Requirements
Output the rows starting at the line that contains "This screenshot has" and ending after the line that contains "pos(1424,14)", copying them word for word and leaving out the pictures.

Material shown
◇ ◇ ◇ ◇
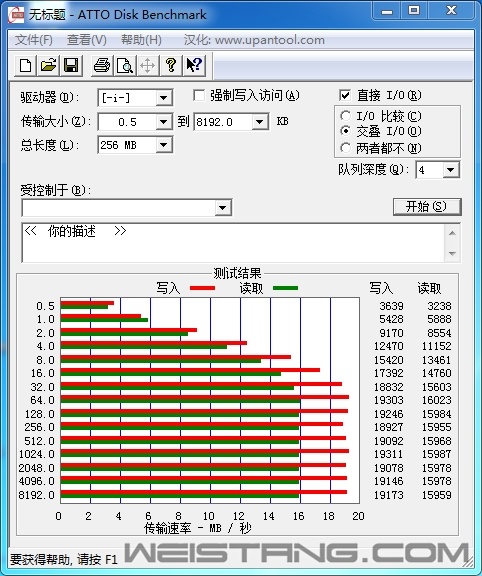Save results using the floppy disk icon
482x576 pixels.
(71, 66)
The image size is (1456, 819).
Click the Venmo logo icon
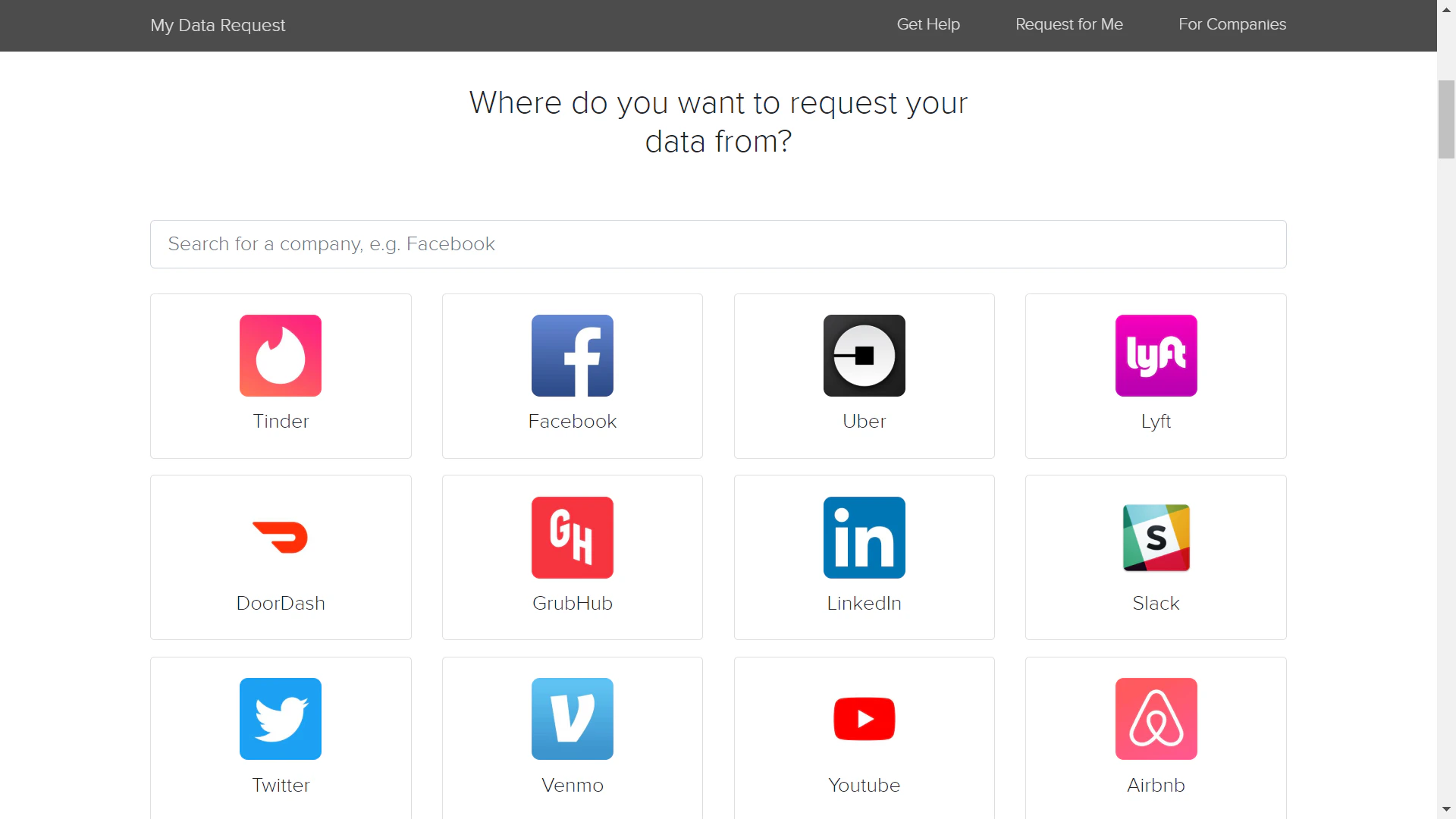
◇ ◇ ◇ ◇
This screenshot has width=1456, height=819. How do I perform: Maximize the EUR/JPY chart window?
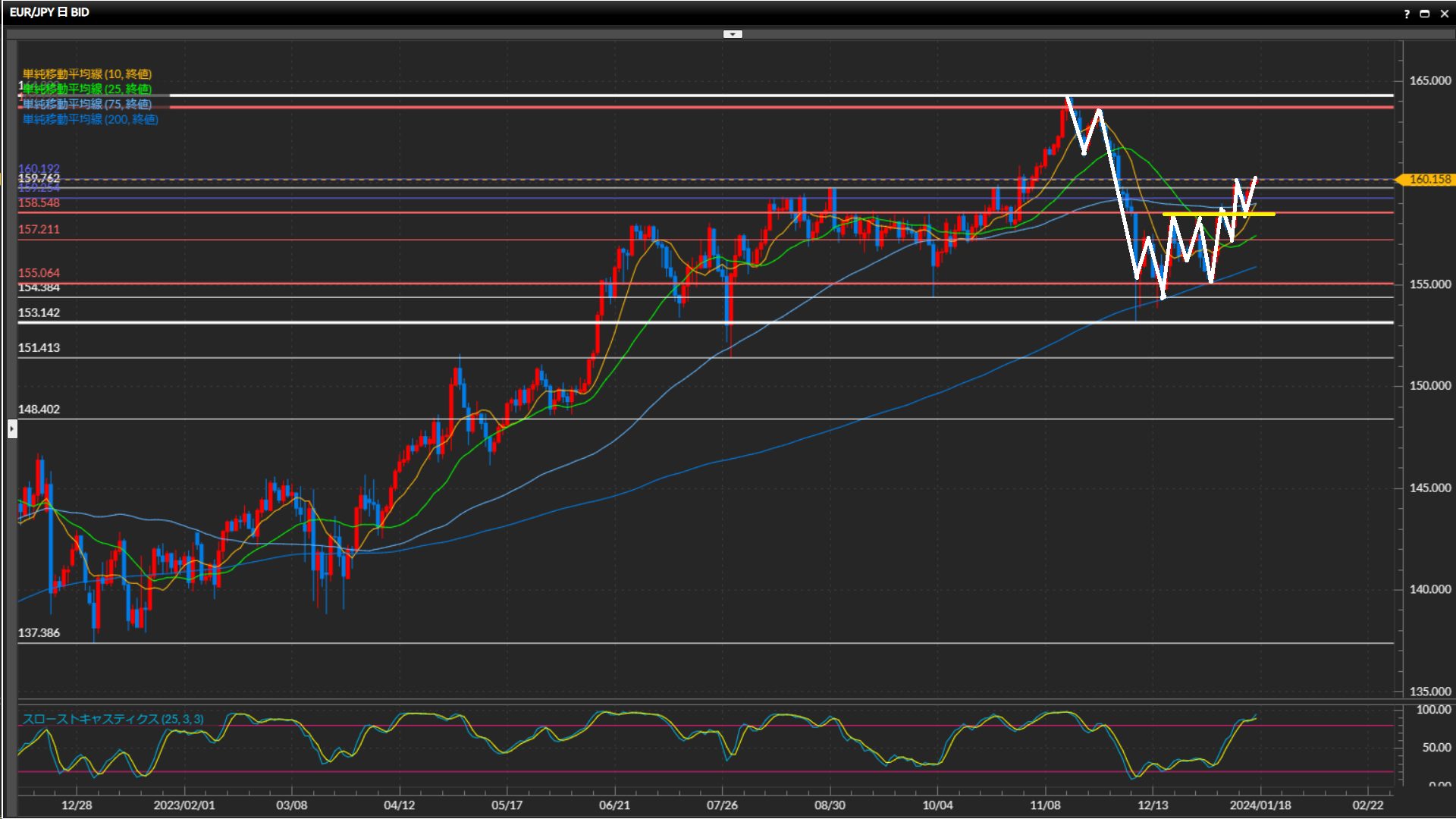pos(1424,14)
◇ ◇ ◇ ◇
Solution to this exercise
This screenshot has width=1456, height=819. How do I perform: Maximize the EUR/JPY chart window?
pos(1424,14)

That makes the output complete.